Ricorso inammissibile in Cassazione: Analisi di un’Ordinanza sul Rito Camerale
L’ordinanza in esame offre un importante spaccato sulle regole procedurali che governano i ricorsi in Cassazione, chiarendo perché un’impugnazione può essere definita un ricorso inammissibile. La Suprema Corte ha rigettato il ricorso di un imputato, condannandolo al pagamento delle spese e di una sanzione, per due ragioni fondamentali: l’errata applicazione delle norme procedurali e la genericità dei motivi di appello. Questo caso serve da monito sulla necessità di formulare impugnazioni specifiche e pertinenti.
La Vicenda Processuale
Un imputato, condannato dalla Corte d’Appello di Milano con sentenza del 10 luglio 2023, ha proposto ricorso per Cassazione. I motivi del ricorso si basavano essenzialmente su due pilastri: una presunta violazione procedurale legata alla celebrazione del giudizio d’appello e una critica alla valutazione delle prove da parte dei giudici di merito.

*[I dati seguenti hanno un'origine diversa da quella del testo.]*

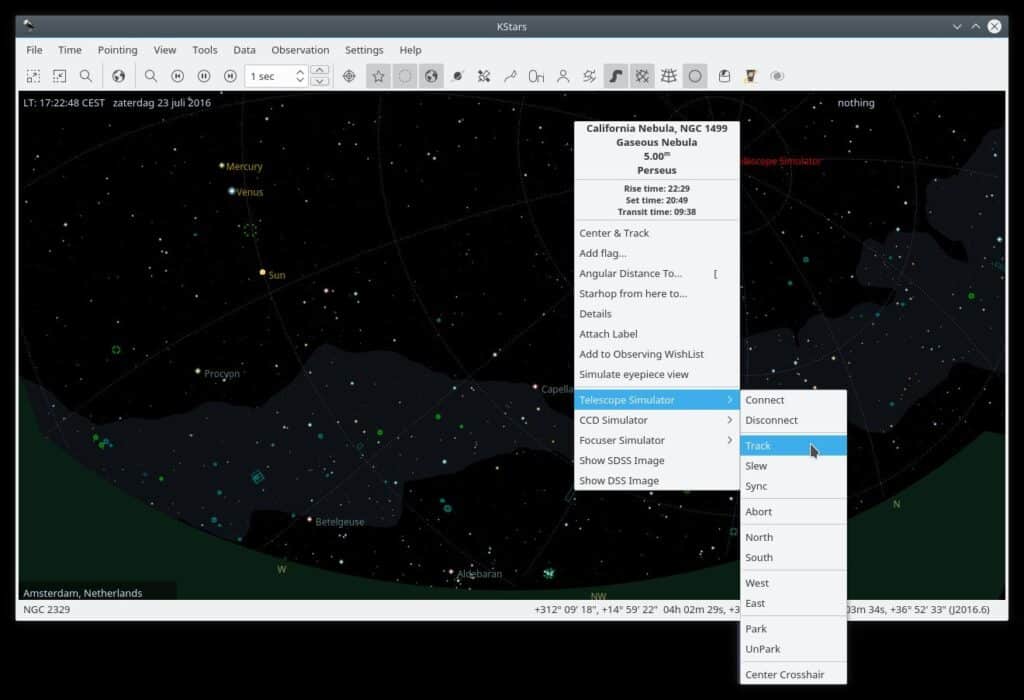Toggle the Milky Way display button
Screen dimensions: 1024x700
615,76
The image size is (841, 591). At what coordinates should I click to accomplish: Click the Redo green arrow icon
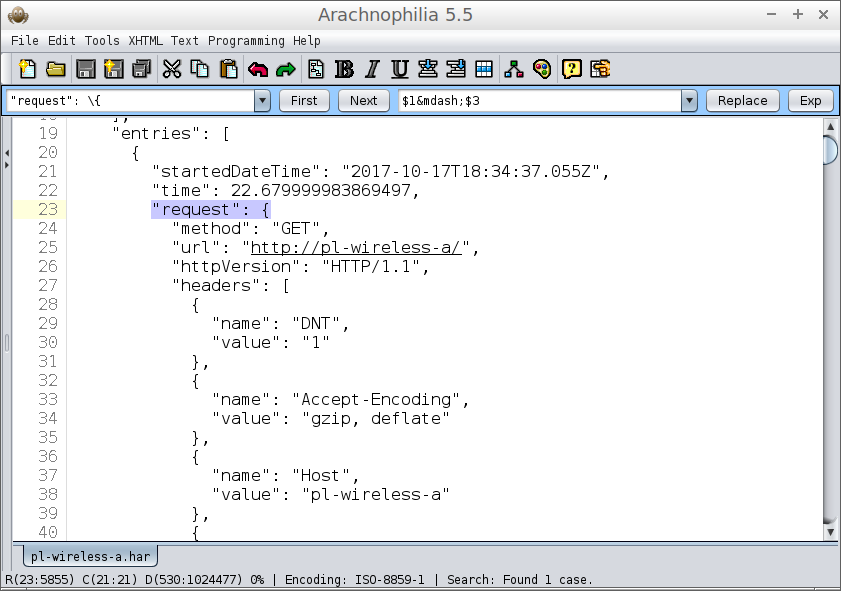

La Corte di Cassazione, con l’ordinanza n. 11291/2024, ha esaminato i motivi e li ha respinti in toto, dichiarando il ricorso inammissibile.
Le Ragioni della Inammissibilità del Ricorso
La decisione della Suprema Corte si fonda su un’analisi attenta dei motivi presentati dal ricorrente, evidenziandone le carenze sia sul piano formale che sostanziale.
L’Errore sul Rito Processuale Applicabile
Il primo motivo di ricorso si basava sulla violazione dell’art. 601, comma 3, del codice di procedura penale. Il ricorrente lamentava, in sostanza, una violazione delle norme relative alla notifica e alla partecipazione al giudizio d’appello.
La Cassazione ha chiarito che tale doglianza era manifestamente infondata. Il giudizio d’appello si era infatti svolto secondo il cosiddetto ‘rito camerale non partecipato’, una procedura speciale disciplinata dall’art. 23-bis del decreto-legge 137/2020 (normativa emergenziale, più volte prorogata). Questo rito non prevede gli adempimenti indicati nell’art. 601 c.p.p., come confermato da consolidata giurisprudenza (Cass. n. 14728/2022). L’omesso avvertimento all’imputato sulla celebrazione con rito non partecipato, pertanto, non costituisce causa di nullità. Invocare una norma non pertinente al rito effettivamente applicato è un errore che vizia alla radice il motivo di ricorso.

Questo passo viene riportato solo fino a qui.